The text of this papyrus was copied by Dryton, a cavalry-man, after 10 October 174 BC. His family archive is now dispersed across the world. A small fragment in the Sackler Library, Oxford, supplies a few more words of the second column of the British Library papyrus.

The poem has a complex metrical scheme, although its language is simple. It starts abruptly, with the woman remembering the old promise of love, having Aphrodite as a security (all translations by P. Bing):

Our feelings were mutual, we bound ourselves together. (ll. 1–2)

The tender memories of the past torture her, because her lover has proven to be an ‘inventor of confusion’ (l. 7). An invocation to the stars and night begins her journey to the house:

O beloved starts and lady Night, companions in my desire, take me even now to him. (ll. 11–12)

The trip is lightened not by a torch, but by the fire that enkindles her soul:

My guide is the potent torch that’s ablaze in my soul. (ll. 15–16)

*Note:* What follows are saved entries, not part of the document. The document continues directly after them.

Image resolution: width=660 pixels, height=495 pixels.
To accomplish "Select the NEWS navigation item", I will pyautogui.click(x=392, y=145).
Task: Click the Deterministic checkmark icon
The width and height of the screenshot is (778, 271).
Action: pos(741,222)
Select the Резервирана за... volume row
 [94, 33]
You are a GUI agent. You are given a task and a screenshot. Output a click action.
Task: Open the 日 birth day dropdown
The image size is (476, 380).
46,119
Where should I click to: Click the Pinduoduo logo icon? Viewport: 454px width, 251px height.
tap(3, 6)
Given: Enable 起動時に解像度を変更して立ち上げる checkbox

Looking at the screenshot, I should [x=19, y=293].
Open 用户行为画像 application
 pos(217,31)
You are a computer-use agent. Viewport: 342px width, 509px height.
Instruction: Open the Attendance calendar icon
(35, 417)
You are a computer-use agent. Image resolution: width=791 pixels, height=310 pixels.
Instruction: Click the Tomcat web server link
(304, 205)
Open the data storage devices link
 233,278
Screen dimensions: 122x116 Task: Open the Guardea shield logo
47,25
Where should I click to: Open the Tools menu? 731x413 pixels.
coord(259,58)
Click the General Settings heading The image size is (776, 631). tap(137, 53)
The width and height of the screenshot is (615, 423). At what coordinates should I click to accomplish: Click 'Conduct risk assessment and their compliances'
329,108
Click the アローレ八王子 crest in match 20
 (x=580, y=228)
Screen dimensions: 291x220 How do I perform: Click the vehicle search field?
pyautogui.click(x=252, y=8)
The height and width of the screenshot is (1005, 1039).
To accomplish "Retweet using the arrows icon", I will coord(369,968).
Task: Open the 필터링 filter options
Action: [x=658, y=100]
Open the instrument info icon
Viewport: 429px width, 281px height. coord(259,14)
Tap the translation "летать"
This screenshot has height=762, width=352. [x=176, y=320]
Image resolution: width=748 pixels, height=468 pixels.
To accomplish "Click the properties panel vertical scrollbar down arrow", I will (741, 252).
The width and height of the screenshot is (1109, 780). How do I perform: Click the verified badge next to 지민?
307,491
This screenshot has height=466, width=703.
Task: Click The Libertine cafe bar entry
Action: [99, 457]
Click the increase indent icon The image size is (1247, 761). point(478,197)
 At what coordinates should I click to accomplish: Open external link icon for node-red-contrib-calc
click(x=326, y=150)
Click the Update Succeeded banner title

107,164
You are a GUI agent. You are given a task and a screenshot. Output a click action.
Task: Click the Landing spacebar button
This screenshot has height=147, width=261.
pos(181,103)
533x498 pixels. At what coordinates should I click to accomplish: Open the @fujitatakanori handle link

The woman pleads to be admitted in a vortex of feelings, being mad, jealous and ready to submit to her beloved. After all, ‘if you devote yourself to just one, you will just go crazy’ (l. 31), she explains. She has a ‘stubborn temper’ when she gets in a fight (ll. 33–34), yet she now seeks reconciliation. Unfortunately, the second column of the papyrus is fragmentary.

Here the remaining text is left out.